Die Vier-Elemente-Medizin

Die Vier-Elemente-Medizin

Eine mehr als 2500 Jahre alte Theorie erlebt jetzt in der Medizin ein Comeback: Immer mehr Studien belegen, wie sanft und wirksam die vier „Urstoffe“ Erde, Feuer, Luft und Wasser viele Beschwerden lindern.

Vier-Elemente-Medizin© thinkstock
Vier-Elemente-Medizin

Patienten, die über einen zu niedrigen Blutdruck klagen, reicht Prof. Jens Jordan von der Medizinischen Hochschule Hannover ein großes Glas Leitungswasser. 500 Milliliter sollen sie in einem Zug trinken. Wenig später steigt ihr Blutdruck um bis zu 50 mmHg. Warum, fand Jordan jetzt mit Kollegen aus Berlin heraus. Sie spürten in der Leber bislang unbekannte „Antennen“ auf, die den Wasserhaushalt überwachen und so indirekt den Blutdruck beeinflussen. Im kanadischen Burnaby ließ Dr. Ryan Allen in 25 Haushalten Schwebstoffluftfilter einbauen, ohne den Bewohnern zu verraten, ob und wann sie in Betrieb gingen. Nach 14 Tagen checkte Allens Team die Gefäßfunktion der Testpersonen. Hatte der Filter die Raumluft gesäubert, verbesserte sich der Blutfluss um zehn Prozent, und der Entzündungsparameter CRP (C-reaktives Protein) ging um fast 33 Prozent zurück.
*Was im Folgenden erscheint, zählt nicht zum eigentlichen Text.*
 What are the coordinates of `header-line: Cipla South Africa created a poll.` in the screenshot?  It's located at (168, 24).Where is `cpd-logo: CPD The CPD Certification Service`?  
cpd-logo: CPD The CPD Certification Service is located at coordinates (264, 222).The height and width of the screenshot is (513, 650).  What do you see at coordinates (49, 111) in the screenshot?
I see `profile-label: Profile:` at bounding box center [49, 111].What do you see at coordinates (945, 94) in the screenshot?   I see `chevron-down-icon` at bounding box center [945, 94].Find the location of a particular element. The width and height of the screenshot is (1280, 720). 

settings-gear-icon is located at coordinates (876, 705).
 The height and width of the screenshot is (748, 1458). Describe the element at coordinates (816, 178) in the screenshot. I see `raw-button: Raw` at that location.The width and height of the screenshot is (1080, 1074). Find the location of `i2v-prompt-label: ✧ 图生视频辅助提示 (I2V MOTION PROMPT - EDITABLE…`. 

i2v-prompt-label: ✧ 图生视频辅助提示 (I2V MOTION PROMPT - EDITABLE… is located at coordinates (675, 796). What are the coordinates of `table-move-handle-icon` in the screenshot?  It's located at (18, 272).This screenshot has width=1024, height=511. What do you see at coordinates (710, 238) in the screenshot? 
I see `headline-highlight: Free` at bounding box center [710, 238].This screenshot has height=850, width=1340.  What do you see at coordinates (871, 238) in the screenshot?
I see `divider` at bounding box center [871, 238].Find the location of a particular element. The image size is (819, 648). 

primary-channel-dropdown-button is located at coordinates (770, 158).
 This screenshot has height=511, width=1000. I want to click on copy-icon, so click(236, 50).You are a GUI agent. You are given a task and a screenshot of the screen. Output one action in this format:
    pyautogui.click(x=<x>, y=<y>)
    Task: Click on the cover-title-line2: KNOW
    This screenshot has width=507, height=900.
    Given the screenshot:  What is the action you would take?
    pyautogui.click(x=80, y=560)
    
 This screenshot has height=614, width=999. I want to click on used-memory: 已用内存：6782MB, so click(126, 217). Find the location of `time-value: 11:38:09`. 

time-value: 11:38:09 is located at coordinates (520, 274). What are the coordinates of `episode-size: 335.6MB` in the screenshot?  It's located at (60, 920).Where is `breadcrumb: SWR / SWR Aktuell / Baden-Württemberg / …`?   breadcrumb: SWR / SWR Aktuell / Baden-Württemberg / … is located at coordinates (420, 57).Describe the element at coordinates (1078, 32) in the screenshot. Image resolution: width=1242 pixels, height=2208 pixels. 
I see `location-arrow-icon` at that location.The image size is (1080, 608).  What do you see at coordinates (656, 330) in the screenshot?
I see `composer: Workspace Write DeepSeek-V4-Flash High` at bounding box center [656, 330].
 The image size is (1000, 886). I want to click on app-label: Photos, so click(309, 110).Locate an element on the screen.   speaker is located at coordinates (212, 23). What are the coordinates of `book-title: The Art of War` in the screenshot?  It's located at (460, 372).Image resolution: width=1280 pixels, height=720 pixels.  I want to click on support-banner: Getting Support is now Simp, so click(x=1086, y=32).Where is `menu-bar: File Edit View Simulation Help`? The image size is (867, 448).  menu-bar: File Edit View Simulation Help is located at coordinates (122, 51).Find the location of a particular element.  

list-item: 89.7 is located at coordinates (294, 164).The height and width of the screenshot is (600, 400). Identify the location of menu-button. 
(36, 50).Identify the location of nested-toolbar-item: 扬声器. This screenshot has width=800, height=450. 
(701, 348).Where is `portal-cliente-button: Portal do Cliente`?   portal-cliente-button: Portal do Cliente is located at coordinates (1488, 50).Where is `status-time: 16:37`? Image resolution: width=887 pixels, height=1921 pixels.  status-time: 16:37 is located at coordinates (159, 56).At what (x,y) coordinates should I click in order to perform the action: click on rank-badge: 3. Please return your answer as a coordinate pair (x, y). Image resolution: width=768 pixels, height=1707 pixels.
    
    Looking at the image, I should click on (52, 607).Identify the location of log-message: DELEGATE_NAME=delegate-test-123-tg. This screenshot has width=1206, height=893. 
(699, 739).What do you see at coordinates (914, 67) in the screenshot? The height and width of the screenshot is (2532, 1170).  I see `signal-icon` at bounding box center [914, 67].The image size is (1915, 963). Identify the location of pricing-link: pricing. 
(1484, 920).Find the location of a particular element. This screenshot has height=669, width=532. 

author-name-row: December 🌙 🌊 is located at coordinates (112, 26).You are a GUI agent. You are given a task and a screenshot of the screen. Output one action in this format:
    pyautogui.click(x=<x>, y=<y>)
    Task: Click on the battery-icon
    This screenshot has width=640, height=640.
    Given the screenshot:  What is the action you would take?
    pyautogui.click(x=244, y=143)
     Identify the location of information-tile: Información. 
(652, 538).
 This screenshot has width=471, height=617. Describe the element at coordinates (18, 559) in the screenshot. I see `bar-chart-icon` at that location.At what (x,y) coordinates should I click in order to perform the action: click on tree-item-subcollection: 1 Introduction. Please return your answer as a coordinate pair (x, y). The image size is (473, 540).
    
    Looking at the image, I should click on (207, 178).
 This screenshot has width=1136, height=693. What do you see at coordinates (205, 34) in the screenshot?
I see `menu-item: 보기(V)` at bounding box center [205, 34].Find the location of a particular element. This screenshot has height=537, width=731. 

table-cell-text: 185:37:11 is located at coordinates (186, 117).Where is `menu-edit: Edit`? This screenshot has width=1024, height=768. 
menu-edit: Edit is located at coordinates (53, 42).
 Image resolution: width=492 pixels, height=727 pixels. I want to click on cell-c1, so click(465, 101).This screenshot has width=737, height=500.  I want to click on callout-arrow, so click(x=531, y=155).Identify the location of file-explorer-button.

Das heißt im Klartext: Je sauberer die Luft, desto gesünder sind unsere Blutbahnen. Gegen Übergewicht veröffentlichten Forscher des University College London gerade ein ähnlich simples Mittel: weniger Feuer, also die Heizung drosseln. Seit den 70er-Jahren stieg die Durchschnitts-Raumtemperatur in Europa von 18 auf 21 Grad Celsius. Die Folgen: Unser Körper setzt weniger Energie um, und seine Fähigkeit, ungesundes Fett abzubauen oder umzuwandeln, lässt nach. Kurz: Wir nehmen zu. Als Gegenmaßnahme empfehlen die Forscher eine Raumtemperatur mit Brrrr-Faktor: 16 °C. Dann verbrennt der Körper in 18 Tagen 3600 Kalorien mehr.

Adressen

Deutscher Heilbäderverband e. V., Reinhardtstr. 46, 10117 Berlin, Tel. 0 30/24 63 69 20, www.deutscher-heilbaederverband.de
Deutscher Heilstollenverband, Marktplatz 2, 73470 Aalen, Tel. 0 73 61/52 23 62, www.deutscher-heilstollenverband.de
Verband Deutscher Thalasso-Zentren e. V., Neustrelitzer Str. 9, 18109 Rostock, Tel. 03 81/ 77 74 05, www.thalasso-verband.de
Interdisziplinäre Arbeitsgruppe Hyperthermie, Münchner Str. 23–29, 82335 Berg, Tel. 0 81 51/1 70, www.hyperthermie.org

Wer seine Heizung drosselt, kann Übergewicht vermeiden

Das sind lediglich drei von zahlreichen aktuellen Studien, die alle belegen: Es entsteht eine neue Vier-Elemente- Medizin. Die Idee des griechischen Philosophen Empedokles, dass alles Sein, also auch der Mensch, aus Erde, Feuer, Luft und Wasser besteht, erlebt eine Renaissance. Natürlich ist seine Idee, dass Krankheiten durch ein Ungleichgewicht dieser Elemente entstehen, inzwischen nicht mehr haltbar. Aber: Unser Körper produziert Wärme, besteht zu 70 Prozent aus Wasser, atmet Luft und braucht Mineralien (Erde). Zu Empedokles’ Zeiten linderte man Beschwerden deshalb, indem man Elemente zuführte. Und genau das tut die moderne Vier-Elemente-Medizin heute wieder – sehr erfolgreich! Hier stellen wir Sie Ihnen vor und sagen, wann sie hilft.

2500 Jahre alt - modern wie nie

Die griechischen Philosophen stritten heftig darüber, was (oder wer) die Welt im Innersten zusammenhält. Es ist das Wasser, verkündete Thales von Milet. Nein, die Luft, entgegnete Anaximenes. Unsinn, das Feuer ist der Urstoff, behauptete Heraklit. Empedokles (495–435 v. Chr.) stoppte den Zwist: Alles Sein bestehe aus den vier Elementen Erde, Feuer, Luft und Wasser, sagte er. Der Mensch und jedes Ding setze sich anteilig aus diesen Elementen zusammen. Kommt es im Körper zu einem Elemente-Ungleichgewicht, wird er krank. Ihn zu heilen, heißt im Sinne der Vier-Elemente-Lehre: den fehlenden Urstoff zuführen oder z. B. ein zu starkes Feuer ausleiten.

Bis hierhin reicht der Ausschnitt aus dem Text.